◆ Action item:
Indicate, with the number alone, how many lines in the listing below hold the string "agent".

◆ Given data:

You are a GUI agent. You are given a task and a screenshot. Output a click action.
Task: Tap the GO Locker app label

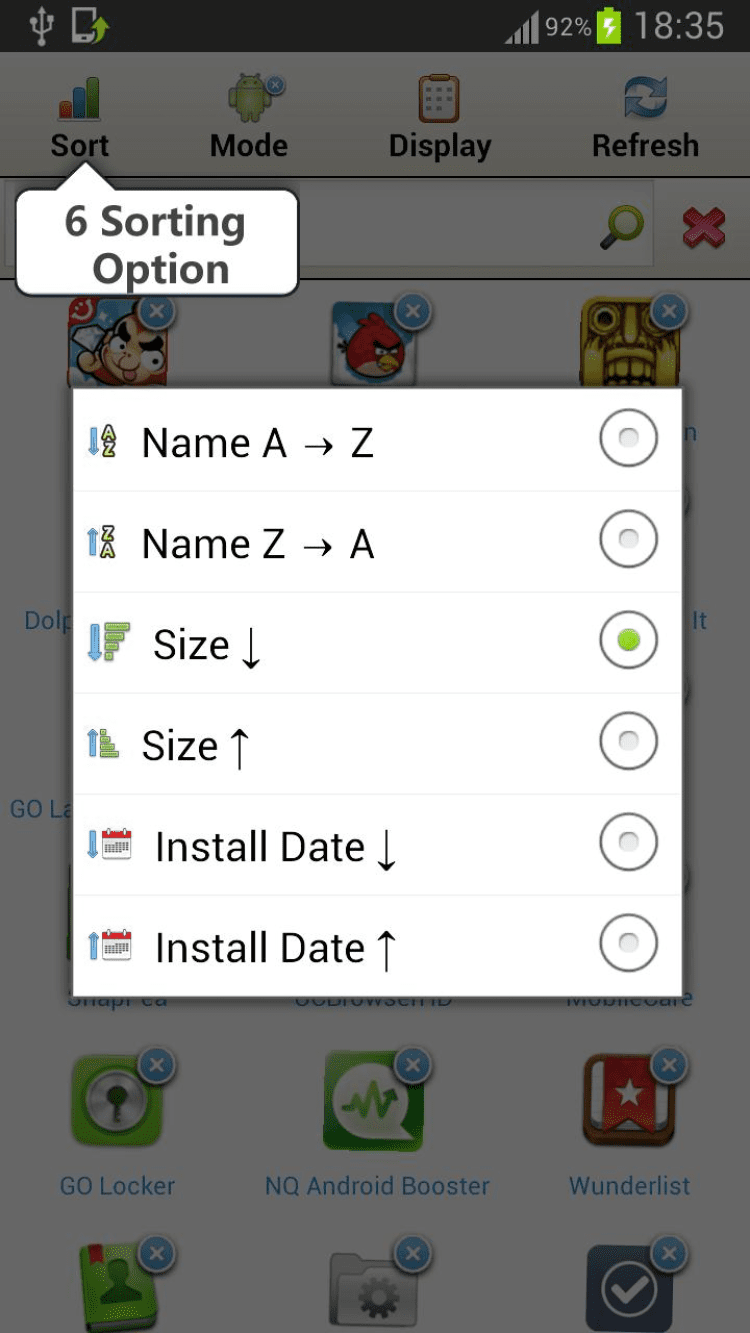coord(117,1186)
* * *
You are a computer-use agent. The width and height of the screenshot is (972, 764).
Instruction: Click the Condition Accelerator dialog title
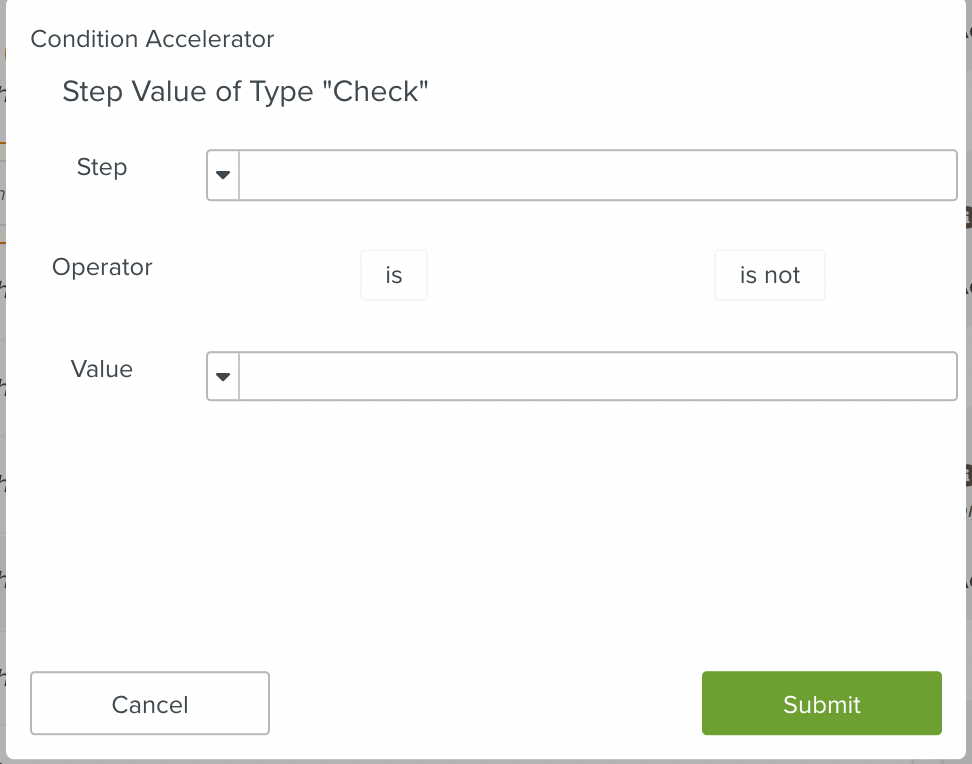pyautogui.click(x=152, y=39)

◆ Answer section:
2